I hope that if I get abducted everyone makes a huge deal about it and raises awareness about Pure Prattle and the fine investigative media-insidering I have been doing.

These investigations include but are not limited to:
  • The Miz is moving on to pro wrestling where he belongs. I guarantee this means more of the Miz voice, ya know the weird one he uses when he says tough-guy-pump-you-up things.

  • Esthero releases their long awaited debut album (well one a half albums), what took them so damn long. For those of you not familiar perhaps now is a good time to sample some tracks.

  • Matha Stewart confessed that she totally sweats Jon Stewart.

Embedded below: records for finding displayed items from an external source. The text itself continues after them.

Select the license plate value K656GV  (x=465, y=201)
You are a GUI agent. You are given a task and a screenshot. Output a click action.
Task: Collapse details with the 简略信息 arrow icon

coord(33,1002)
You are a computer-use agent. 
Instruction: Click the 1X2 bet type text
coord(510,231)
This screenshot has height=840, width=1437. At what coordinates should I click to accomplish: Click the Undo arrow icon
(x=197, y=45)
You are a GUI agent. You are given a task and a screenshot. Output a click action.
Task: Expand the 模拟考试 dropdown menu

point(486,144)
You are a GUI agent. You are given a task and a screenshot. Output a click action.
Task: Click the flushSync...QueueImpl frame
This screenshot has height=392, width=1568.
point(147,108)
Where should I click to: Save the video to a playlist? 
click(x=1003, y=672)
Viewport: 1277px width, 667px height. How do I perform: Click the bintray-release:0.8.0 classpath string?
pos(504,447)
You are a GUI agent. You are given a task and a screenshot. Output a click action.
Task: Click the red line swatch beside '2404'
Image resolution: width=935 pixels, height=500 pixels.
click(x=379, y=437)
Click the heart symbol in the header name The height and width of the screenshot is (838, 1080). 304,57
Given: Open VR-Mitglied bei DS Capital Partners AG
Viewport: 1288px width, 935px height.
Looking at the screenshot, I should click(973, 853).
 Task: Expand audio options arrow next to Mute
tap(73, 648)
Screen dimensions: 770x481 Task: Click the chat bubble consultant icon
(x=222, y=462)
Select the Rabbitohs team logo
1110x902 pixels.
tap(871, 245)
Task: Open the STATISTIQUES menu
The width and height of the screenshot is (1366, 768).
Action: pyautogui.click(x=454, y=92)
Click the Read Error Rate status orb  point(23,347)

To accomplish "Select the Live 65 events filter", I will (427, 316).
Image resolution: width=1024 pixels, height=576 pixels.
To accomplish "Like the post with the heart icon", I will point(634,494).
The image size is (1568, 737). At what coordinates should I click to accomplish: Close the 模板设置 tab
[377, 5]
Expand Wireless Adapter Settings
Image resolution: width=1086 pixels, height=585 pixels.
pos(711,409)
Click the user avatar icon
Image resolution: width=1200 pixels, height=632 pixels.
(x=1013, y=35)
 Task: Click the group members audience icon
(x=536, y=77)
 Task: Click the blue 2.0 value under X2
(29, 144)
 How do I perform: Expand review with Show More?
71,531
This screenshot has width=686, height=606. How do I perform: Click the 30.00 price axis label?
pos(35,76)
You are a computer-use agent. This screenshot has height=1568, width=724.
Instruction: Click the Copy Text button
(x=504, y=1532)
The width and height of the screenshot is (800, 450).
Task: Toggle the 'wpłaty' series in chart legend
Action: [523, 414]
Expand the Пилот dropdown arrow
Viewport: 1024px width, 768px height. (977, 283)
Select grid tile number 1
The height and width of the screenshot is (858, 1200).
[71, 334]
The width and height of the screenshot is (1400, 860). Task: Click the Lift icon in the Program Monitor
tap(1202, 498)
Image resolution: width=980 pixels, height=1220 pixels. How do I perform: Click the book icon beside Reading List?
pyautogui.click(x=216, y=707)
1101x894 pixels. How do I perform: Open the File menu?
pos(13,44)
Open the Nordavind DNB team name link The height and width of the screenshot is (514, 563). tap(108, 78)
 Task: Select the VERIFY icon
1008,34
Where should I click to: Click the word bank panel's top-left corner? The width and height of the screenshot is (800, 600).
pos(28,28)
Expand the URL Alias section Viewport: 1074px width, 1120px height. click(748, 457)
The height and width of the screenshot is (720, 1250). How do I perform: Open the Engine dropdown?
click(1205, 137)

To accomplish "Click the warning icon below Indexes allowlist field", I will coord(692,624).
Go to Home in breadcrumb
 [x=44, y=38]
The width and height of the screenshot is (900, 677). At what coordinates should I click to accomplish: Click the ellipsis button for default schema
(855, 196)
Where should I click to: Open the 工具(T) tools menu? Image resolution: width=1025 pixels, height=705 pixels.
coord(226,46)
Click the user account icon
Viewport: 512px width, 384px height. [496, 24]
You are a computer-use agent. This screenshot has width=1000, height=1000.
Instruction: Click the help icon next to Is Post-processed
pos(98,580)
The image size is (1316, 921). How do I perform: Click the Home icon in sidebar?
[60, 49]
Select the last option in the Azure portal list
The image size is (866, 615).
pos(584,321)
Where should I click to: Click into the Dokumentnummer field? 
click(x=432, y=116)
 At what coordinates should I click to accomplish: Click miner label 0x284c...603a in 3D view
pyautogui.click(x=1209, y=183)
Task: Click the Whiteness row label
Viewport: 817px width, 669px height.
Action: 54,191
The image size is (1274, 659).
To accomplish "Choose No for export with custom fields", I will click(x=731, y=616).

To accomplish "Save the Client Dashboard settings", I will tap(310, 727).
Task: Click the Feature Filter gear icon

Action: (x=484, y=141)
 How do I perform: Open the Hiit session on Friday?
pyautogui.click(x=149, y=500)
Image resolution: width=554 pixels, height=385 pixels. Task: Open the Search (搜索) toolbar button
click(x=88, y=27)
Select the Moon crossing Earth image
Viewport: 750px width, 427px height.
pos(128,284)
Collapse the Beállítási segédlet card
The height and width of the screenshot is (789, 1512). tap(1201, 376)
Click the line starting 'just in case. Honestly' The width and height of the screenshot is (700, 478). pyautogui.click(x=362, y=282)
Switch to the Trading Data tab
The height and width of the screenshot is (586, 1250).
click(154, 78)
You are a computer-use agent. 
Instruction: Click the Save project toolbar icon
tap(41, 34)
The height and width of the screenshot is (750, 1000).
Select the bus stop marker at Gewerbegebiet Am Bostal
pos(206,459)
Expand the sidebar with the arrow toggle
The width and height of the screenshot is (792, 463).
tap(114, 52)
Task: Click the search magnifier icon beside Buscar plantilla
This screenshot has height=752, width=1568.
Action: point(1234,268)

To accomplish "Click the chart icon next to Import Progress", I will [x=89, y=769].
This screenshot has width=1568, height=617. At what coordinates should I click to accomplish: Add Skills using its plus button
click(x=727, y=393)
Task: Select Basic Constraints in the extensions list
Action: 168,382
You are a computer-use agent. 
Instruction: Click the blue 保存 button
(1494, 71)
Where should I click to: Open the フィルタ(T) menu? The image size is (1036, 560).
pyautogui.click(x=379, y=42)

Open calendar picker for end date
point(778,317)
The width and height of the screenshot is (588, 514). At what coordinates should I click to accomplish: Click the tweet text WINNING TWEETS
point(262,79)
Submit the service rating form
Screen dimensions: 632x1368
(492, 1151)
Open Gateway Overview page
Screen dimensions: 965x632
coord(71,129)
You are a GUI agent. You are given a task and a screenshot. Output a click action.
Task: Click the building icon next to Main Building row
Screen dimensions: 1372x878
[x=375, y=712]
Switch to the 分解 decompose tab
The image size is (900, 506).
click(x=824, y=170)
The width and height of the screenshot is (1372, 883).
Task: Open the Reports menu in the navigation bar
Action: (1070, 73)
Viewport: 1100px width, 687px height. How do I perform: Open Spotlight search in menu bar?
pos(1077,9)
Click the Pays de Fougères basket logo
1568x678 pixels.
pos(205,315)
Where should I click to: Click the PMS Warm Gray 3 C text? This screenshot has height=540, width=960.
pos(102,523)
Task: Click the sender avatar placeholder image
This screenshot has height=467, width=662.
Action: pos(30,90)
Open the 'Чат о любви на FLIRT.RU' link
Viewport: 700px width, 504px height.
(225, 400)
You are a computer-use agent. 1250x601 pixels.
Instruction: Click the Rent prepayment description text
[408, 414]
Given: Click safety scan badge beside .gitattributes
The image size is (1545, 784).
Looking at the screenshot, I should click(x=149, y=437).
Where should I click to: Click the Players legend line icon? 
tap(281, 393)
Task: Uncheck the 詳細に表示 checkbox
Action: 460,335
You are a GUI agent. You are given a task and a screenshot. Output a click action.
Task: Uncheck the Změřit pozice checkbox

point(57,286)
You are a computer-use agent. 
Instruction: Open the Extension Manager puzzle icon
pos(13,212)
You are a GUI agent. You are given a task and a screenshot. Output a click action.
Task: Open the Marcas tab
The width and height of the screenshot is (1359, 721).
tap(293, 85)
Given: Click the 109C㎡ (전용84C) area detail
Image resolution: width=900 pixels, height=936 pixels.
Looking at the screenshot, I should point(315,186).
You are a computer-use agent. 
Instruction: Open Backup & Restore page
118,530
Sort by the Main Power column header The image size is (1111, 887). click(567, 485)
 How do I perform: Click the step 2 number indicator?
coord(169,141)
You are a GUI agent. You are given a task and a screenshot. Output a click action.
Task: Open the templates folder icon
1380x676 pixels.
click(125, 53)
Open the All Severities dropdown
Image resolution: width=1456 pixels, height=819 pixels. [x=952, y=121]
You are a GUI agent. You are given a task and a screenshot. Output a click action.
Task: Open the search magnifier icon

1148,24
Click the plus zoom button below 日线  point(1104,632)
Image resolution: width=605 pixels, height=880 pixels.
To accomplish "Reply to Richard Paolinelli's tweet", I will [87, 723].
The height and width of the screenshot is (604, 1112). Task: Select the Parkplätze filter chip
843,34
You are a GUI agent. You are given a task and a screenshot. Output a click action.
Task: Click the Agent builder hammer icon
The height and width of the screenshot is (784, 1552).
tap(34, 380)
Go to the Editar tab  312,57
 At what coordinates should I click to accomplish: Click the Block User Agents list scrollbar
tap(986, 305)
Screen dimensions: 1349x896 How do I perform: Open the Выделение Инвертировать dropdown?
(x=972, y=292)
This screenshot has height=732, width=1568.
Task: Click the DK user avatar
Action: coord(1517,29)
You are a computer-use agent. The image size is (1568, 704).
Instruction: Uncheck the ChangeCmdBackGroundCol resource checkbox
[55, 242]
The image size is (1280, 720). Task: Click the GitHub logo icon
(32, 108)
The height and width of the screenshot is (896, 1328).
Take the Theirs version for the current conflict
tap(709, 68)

I smell another Brangelina Aniston tabloid fiasco.

  • Pure Prattle has just got wind that Martha Stewart is in fact pregnant with Jon Stewart's child.

  • The Mr. & Mrs. Smith producers needed to run the script by me first, but all in all it was a delightful romp, and by delightful I mean sexy, and by romp I mean rump.

  • The Spice Girls did not get together for Live8 as hoped. Ginger Spice did flash her tits to the crowd however.

  • Gay Rumor of the day: JC Chasez

  • Brian from Stripsearch was on Elimidate and gave an A+ performance. He was making out, girls were rubbing him, he was saying cute things in the confessionals in that sexy southern drawl.... Anyway, Elimidate truly is a crazy show and everyone involved should be embarrassed. Bad Brian.